Split string in PostgreSQL using regexp_split_to_array

PostgreSQL offers a variety of functions for splitting strings. For more complex cases, regexp_split_to_array is a versatile function that allows for splitting a string into an array of elements based on a specified pattern, which can be a regular expression. This capability makes it particularly useful for dealing with complex splitting criteria that go beyond simple delimiters like commas or spaces.

Basic Example

Before diving into more complex use cases, let's start with a basic example to understand how regexp_split_to_array works.


SELECT regexp_split_to_array('OpenAI,GPT-4,ChatGPT', ',');

This query splits the string 'OpenAI,GPT-4,ChatGPT' into an array of strings using , as the delimiter. The result is an array: {'OpenAI', 'GPT-4', 'ChatGPT'}.

Methodology

The function regexp_split_to_array takes two primary arguments:

1. The string to split: The target string you want to divide into parts.

2. The regular expression pattern: A pattern defining the delimiter or the rule for splitting the string. This pattern can be as simple as a single character or as complex as needed.

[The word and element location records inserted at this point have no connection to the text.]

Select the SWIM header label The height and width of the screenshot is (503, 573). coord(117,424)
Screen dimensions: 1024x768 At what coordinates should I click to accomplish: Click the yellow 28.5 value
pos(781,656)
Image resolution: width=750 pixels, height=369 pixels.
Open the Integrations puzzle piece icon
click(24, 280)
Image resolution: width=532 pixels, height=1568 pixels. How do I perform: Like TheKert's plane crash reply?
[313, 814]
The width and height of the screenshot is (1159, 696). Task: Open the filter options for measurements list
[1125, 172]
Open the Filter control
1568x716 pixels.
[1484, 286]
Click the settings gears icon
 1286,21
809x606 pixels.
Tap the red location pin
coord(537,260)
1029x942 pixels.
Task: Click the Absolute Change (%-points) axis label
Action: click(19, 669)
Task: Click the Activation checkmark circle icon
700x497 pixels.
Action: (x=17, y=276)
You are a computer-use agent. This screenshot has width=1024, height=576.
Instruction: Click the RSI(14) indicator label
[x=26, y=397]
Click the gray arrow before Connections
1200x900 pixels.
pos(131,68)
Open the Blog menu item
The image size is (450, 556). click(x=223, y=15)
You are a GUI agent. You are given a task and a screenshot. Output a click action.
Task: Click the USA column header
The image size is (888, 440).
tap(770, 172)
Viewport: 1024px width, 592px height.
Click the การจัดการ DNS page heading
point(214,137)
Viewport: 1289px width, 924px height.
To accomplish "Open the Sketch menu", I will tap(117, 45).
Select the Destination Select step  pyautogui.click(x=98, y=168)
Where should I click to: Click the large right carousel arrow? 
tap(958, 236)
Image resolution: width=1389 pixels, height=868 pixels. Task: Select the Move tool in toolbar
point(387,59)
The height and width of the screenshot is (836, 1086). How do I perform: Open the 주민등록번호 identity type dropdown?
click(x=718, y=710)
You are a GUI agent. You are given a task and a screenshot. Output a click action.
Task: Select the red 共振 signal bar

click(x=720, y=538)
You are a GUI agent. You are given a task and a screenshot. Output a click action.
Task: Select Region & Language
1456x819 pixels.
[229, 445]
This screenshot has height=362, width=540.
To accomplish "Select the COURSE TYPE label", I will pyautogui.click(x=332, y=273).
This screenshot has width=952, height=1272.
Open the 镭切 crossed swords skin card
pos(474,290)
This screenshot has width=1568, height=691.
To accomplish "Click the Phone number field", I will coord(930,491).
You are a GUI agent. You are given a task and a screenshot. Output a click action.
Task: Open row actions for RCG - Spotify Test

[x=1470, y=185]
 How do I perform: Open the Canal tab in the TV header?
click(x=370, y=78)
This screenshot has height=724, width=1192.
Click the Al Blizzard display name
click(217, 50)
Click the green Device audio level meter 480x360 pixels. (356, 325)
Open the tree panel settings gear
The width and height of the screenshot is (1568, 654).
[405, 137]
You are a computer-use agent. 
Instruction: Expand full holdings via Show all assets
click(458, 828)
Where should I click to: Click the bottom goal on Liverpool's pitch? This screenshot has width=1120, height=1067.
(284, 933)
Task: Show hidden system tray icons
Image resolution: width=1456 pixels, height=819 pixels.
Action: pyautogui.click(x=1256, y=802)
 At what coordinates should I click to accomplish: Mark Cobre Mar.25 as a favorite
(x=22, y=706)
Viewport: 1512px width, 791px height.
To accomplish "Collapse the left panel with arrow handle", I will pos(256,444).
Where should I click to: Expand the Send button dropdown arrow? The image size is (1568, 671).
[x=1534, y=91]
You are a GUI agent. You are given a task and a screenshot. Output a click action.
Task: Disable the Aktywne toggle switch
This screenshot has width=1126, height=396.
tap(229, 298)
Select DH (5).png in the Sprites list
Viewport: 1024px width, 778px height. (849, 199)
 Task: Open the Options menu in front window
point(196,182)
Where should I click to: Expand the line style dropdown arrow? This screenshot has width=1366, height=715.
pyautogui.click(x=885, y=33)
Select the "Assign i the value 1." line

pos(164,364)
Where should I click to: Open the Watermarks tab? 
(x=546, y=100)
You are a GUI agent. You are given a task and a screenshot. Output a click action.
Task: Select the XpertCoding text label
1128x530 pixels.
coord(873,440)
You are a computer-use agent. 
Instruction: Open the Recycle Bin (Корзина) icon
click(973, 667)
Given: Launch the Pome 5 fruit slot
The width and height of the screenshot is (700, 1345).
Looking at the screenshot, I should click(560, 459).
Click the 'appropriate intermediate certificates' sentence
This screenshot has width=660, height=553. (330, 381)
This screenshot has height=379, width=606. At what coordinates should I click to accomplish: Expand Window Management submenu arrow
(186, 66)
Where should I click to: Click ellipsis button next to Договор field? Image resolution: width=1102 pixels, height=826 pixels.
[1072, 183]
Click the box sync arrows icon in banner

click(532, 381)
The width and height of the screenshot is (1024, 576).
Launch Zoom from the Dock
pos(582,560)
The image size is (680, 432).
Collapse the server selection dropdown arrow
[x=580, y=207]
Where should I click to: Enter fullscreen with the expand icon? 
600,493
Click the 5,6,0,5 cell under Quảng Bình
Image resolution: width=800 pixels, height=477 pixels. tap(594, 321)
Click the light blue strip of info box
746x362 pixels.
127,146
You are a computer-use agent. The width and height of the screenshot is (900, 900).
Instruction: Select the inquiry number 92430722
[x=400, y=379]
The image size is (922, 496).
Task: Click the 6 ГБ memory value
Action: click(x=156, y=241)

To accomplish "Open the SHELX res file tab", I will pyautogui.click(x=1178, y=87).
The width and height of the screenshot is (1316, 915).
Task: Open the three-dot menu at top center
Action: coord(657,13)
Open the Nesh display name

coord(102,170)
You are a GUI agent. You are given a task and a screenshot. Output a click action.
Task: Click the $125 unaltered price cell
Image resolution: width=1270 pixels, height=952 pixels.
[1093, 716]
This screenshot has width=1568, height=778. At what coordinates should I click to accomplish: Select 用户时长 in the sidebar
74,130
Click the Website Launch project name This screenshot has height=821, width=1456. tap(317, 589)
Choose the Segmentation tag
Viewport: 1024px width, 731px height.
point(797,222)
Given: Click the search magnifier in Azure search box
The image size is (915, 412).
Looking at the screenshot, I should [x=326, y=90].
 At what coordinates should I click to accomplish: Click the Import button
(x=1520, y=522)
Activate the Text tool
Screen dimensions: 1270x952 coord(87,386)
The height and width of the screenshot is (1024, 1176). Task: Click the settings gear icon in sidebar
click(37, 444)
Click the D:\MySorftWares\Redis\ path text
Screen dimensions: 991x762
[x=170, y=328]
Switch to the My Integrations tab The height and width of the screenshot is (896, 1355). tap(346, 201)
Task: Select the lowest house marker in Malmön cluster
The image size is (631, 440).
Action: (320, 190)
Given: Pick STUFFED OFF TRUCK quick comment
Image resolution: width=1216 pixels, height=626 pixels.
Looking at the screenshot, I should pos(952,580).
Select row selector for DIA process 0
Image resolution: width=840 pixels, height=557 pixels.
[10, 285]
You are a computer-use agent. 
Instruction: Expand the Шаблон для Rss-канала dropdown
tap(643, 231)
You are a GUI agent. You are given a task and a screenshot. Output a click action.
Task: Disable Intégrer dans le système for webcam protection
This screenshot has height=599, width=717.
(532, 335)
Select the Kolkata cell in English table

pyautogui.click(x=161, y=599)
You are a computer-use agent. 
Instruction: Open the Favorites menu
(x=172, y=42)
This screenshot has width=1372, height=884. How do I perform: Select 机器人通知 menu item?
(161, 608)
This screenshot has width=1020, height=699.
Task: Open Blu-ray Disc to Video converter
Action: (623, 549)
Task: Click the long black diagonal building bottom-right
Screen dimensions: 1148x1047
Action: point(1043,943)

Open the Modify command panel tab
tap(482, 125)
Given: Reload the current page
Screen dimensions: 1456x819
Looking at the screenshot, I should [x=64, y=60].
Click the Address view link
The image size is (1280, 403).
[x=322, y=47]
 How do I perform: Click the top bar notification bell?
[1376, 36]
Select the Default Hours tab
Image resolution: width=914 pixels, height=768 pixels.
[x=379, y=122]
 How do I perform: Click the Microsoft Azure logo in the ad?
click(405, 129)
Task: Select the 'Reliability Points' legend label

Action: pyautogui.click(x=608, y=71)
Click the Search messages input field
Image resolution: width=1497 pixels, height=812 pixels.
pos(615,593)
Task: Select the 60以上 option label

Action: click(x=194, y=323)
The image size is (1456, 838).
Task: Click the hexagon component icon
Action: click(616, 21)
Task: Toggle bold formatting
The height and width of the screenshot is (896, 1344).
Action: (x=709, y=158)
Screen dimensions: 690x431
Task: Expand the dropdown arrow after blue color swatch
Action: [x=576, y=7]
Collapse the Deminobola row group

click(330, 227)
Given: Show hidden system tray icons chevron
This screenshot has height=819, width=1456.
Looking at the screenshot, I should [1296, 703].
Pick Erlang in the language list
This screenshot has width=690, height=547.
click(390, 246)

Optionally, you can also specify flags to alter the behavior of the pattern matching, such as case sensitivity.

Advanced Use Cases

Moving beyond basic delimiters, let's explore some complex scenarios where regexp_split_to_array shines.

Splitting Strings with Multiple Delimiters

Consider a scenario where your data is inconsistently delimited using commas, semicolons, or spaces. Using a regular expression, you can split the string by any of these characters.


SELECT regexp_split_to_array('Data Science;AI,ML Deep Learning', '[,; ]+');

In this query, [,; ]+ is a regular expression that matches any occurrence of a comma, semicolon, or space. The + ensures that multiple consecutive delimiters are treated as a single delimiter, preventing empty strings in the output array.

Splitting Strings While Ignoring Delimiters in Quoted Strings

Sometimes, delimiters within quoted strings should be ignored. For example, splitting a CSV line where commas within quotes are not delimiters.


SELECT regexp_split_to_array('OpenAI,"GPT, 4",ChatGPT', ',(?=(?:[^\"]*\"[^\"]*\")*[^\"]*$)');

This query splits the string by commas not enclosed in double quotes. The regular expression ,(?=(?:[^\"]*\"[^\"]*\")*[^\"]*$) looks for commas that are followed by an even number of quotes, ensuring that commas inside quotes are not considered as delimiters.

Smart Splitting Based on Word Boundaries

In cases where you need to split text based on word boundaries (e.g., to extract words), regular expressions allow for sophisticated patterns.


SELECT regexp_split_to_array('OpenAI develops GPT-4.', '\\W+');

Here, \\W+ matches any sequence of non-word characters as delimiters, effectively splitting the string into words. This pattern is useful for text processing where punctuation marks, spaces, or other separators need to be ignored.